Je mets aujourd'hui une fin à cela, si seulement je le veux bien... À mon tour, peut-être, d'imprimer dans l'atome un peu de mon existence, de mes voyages à l'autre bout du monde; à mon tour de faire rêver ceux qui, comme moi, voudraient relier d'un pas sûr, chaque recoin de l'univers à l'autre, pour que l'on marche enfin ensemble. Je vois ma bulle et je vois les vôtres... Les mots ont été la musique que votre existence a fait sourdre de vous-même. Ils sont aussi la mienne qui vous appelle. C'est le chemin, dorénavant, qu'il faut continuer de tracer, encore et sans rechigner. Ce chemin c'est la raison et je l'écrirai pour vous, comme une randonnée que nous pourrons tous faire. Ce sera long probablement. Je devrais affronter le temps et l'espace, m'armer de toute la patience qui me fait défaut. Mais il faut absolument que je fasse d'un coin de matière, une part de mon identité, que je dessine les cartes pour les voyageurs d'aujourd'hui et ceux à venir.
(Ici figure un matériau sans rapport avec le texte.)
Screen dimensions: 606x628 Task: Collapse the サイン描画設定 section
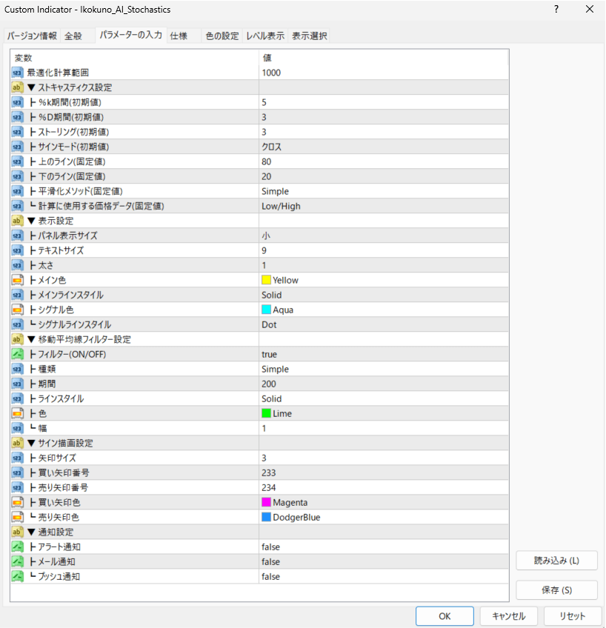coord(30,442)
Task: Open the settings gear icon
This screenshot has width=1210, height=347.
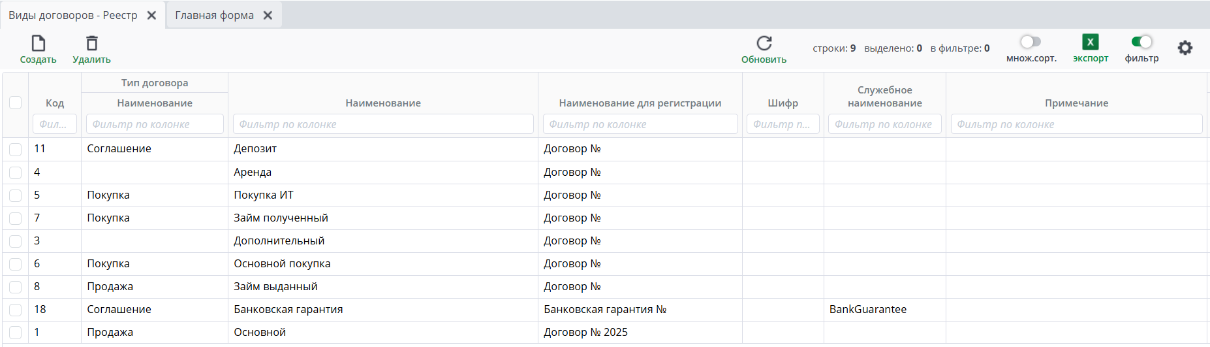Action: click(x=1185, y=48)
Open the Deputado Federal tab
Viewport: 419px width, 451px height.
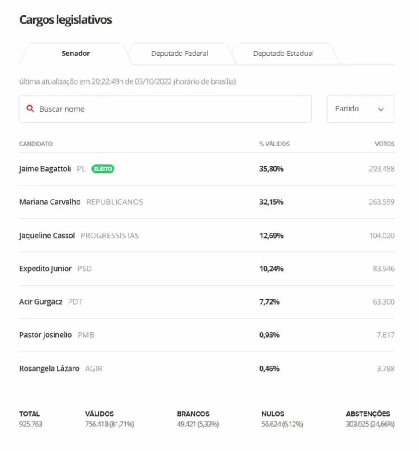click(x=179, y=54)
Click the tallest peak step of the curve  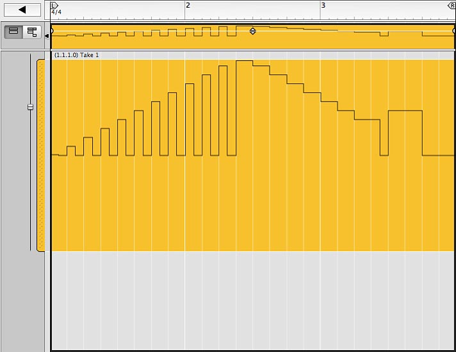[244, 62]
Aujourd'hui, si je le veux bien, je prend la route qui part de mes ténèbres aériennes pour traverser la chair et m'inscrire dans l'espace. Je prend le chemin qui mène d'un silence à l'autre. Je tends la main et vous montre l'universel, l'unité de ce monde que nos consciences morcellent. Je prend la route, enfin, et viens à vous.

lundi 21 janvier 2013

Un enfant capricieux

Je sais ce matin en me levant, avec certitude, que je suis prisonnier. Je le vis dans chacune de mes pensées et de mes sensations. L'univers dans son infinité me retient prisonnier, m'enferme comme une partie du tout. Je dois sortir de là, je dois m'enfuir de moi-même, emprunter vos yeux, emprunter vos âmes. Si je ne puis sortir de cette prison, je veux devenir cette prison. Tous les outils sont là, autour de nous, à disposition. Il me faudra apprendre toutes les langues, tous les langages de ce monde et des autres; ensuite? j'en créerai de nouveaux, autant de regards singuliers dont j'emprunterai la route pour rentrer dans les choses. Je ne dois pas mourir, je ne peux pas mourir. Comment mener à bien cet objectif insensé sous la contrainte du temps, de ma propre durée? Je trouverai des replis d'univers où terrer mes souvenirs, je reviendrai sous d'autres formes les incruster en moi, et nous continuerons ensemble l'oeuvre  ainsi entamée. Je suis un prisonnier? Je n'aurais de cesse de trouver la sortie. Je vais comprendre chaque cause et chaque effet, je dessinerai tout le cosmos pour me connaître enfin, pour me sortir de là, de vos règles, de votre ordre! Un jour, plus rien ne me contraindra, je serai partout, je serai l'univers, prison de toutes les prisons.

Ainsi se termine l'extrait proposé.